===== The records =====

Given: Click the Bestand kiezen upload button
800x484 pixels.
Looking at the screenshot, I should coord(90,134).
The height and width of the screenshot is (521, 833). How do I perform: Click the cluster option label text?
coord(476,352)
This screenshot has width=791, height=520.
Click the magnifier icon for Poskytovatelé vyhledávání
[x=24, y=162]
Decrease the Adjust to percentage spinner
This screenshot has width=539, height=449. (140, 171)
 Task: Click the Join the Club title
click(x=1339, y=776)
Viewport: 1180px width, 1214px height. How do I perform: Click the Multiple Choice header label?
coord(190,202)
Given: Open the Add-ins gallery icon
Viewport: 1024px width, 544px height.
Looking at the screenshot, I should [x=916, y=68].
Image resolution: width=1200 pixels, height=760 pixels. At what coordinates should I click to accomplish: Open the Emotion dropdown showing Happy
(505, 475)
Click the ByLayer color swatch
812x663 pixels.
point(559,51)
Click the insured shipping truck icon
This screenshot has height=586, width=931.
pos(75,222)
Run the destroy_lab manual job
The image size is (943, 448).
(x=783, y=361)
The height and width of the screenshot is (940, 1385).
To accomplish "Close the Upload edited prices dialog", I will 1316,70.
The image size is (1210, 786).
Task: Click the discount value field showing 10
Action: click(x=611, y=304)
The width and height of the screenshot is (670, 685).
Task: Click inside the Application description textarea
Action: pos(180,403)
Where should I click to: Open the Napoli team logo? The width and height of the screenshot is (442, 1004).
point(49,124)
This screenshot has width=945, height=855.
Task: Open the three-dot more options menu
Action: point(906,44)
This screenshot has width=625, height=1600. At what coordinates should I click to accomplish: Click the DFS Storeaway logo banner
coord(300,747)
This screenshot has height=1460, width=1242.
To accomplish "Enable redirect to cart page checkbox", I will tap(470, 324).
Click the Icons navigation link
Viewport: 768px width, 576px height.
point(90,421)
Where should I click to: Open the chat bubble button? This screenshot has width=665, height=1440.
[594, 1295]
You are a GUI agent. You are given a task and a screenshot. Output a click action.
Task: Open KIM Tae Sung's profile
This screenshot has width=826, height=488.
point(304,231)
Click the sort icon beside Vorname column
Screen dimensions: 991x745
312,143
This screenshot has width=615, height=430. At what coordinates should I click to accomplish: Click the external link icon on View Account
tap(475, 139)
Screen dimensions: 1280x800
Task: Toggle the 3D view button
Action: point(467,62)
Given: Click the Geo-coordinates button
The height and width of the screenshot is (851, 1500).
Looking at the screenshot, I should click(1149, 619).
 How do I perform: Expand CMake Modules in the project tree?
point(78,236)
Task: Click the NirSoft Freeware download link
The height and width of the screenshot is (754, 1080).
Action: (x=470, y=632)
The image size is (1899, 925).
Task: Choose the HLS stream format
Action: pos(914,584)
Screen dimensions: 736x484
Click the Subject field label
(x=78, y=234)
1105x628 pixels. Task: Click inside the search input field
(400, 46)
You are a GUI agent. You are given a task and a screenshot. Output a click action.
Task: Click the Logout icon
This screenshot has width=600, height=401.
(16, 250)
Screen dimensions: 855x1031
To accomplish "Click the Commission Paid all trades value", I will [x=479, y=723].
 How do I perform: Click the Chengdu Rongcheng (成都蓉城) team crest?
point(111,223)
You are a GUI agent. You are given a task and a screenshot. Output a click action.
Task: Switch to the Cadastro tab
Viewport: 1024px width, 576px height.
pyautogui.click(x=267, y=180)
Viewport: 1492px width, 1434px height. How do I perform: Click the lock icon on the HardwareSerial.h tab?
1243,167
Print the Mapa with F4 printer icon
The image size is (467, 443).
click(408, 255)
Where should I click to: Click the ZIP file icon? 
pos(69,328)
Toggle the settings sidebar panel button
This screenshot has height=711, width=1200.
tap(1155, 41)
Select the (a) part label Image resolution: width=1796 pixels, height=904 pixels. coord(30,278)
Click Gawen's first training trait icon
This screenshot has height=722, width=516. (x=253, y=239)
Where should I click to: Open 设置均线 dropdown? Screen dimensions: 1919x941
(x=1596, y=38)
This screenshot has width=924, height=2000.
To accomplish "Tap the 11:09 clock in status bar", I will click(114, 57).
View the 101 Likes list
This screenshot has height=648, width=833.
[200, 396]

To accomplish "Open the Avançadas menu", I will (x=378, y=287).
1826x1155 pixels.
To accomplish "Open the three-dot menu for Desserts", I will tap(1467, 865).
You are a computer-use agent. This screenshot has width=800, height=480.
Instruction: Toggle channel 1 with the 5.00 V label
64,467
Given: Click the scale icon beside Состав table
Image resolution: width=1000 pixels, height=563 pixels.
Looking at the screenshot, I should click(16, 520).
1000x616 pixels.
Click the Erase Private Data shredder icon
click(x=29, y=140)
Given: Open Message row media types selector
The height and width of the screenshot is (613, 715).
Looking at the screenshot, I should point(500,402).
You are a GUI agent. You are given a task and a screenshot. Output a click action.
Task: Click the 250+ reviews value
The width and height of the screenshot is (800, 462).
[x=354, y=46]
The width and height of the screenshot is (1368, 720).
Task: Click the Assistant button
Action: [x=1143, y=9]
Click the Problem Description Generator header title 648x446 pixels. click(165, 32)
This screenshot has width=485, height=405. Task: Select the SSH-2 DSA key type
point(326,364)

=====

**Directions for this task:**
Leave out every line above except those from the line with "Screen dimensions: 736x484" up to and including the line with "Task: Click the Logout icon", and copy those exactly.

**Written response:**
Screen dimensions: 736x484
Click the Subject field label
(x=78, y=234)
1105x628 pixels. Task: Click inside the search input field
(400, 46)
You are a GUI agent. You are given a task and a screenshot. Output a click action.
Task: Click the Logout icon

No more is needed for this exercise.